**Supplied data:**
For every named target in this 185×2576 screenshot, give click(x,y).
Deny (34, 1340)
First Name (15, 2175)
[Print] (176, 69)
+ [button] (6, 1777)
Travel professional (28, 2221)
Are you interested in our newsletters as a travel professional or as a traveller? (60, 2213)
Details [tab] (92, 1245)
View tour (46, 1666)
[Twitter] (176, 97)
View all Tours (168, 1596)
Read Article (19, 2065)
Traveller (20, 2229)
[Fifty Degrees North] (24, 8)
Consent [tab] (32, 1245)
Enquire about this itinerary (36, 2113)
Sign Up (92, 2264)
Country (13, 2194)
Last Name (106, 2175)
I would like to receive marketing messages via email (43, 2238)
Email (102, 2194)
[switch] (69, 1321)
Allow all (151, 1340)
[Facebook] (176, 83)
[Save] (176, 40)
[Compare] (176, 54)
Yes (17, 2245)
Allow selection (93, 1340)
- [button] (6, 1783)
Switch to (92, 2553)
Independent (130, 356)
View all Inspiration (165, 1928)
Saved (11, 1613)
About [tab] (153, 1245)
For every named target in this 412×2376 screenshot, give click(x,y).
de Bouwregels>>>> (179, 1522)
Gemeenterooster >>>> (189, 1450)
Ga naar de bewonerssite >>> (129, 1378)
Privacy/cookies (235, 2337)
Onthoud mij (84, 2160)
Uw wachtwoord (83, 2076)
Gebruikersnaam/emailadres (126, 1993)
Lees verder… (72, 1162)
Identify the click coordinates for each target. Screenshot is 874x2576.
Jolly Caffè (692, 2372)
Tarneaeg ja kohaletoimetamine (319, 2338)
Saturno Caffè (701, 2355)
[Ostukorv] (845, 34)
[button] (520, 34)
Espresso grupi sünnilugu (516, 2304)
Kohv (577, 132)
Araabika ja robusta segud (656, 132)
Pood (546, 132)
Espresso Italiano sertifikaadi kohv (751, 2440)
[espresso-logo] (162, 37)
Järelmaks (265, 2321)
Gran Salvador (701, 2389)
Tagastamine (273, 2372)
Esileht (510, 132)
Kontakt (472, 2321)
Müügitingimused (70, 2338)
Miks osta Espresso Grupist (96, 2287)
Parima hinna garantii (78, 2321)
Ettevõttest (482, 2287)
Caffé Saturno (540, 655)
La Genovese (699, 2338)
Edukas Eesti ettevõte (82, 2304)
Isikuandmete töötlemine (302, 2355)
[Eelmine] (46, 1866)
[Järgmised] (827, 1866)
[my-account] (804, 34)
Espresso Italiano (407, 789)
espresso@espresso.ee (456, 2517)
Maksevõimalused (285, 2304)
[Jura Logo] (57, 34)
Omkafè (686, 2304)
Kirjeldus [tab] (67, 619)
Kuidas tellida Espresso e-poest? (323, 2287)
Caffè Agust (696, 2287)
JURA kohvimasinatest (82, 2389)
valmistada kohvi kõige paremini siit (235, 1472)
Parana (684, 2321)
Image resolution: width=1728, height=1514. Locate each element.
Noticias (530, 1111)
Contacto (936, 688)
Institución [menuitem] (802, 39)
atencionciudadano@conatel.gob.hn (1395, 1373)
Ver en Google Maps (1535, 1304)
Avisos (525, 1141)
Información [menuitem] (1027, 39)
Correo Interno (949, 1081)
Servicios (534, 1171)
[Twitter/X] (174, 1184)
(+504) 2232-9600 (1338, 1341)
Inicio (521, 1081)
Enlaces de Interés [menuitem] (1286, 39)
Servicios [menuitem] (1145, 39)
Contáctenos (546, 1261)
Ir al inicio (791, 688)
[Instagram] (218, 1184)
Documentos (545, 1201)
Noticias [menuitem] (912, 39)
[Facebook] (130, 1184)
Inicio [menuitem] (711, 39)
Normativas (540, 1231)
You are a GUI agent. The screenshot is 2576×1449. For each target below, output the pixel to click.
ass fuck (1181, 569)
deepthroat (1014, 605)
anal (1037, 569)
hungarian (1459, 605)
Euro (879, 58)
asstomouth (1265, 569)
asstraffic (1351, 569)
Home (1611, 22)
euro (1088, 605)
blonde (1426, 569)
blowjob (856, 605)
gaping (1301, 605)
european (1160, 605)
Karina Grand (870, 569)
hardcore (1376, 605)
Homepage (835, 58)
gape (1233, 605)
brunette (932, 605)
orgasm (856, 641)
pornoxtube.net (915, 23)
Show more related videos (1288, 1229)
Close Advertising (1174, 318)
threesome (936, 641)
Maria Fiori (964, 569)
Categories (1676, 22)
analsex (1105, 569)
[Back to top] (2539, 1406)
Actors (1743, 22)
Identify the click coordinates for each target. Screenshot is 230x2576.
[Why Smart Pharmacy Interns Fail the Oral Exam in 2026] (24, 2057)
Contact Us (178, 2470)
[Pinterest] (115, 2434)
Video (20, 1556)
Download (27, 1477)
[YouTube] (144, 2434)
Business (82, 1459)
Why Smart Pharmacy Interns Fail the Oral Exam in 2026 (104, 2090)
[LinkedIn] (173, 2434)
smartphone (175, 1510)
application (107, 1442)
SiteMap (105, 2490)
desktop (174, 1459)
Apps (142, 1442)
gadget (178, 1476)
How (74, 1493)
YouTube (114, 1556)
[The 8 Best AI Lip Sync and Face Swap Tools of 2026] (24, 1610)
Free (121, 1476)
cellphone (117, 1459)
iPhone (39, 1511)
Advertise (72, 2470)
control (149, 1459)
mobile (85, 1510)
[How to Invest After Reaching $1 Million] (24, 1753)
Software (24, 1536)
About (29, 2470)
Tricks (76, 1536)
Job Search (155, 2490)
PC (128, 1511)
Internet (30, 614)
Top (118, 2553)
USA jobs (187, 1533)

**The task:** In the entries above, the lines from the one bearing "Enlaces de Interés [menuitem] (1286, 39)" up to and including the one bearing "hungarian (1459, 605)" should be transcribed exactly; no other line is wanted.

**Result of this exercise:**
Enlaces de Interés [menuitem] (1286, 39)
Servicios [menuitem] (1145, 39)
Contáctenos (546, 1261)
Ir al inicio (791, 688)
[Instagram] (218, 1184)
Documentos (545, 1201)
Noticias [menuitem] (912, 39)
[Facebook] (130, 1184)
Inicio [menuitem] (711, 39)
Normativas (540, 1231)
You are a GUI agent. The screenshot is 2576×1449. For each target below, output the pixel to click.
ass fuck (1181, 569)
deepthroat (1014, 605)
anal (1037, 569)
hungarian (1459, 605)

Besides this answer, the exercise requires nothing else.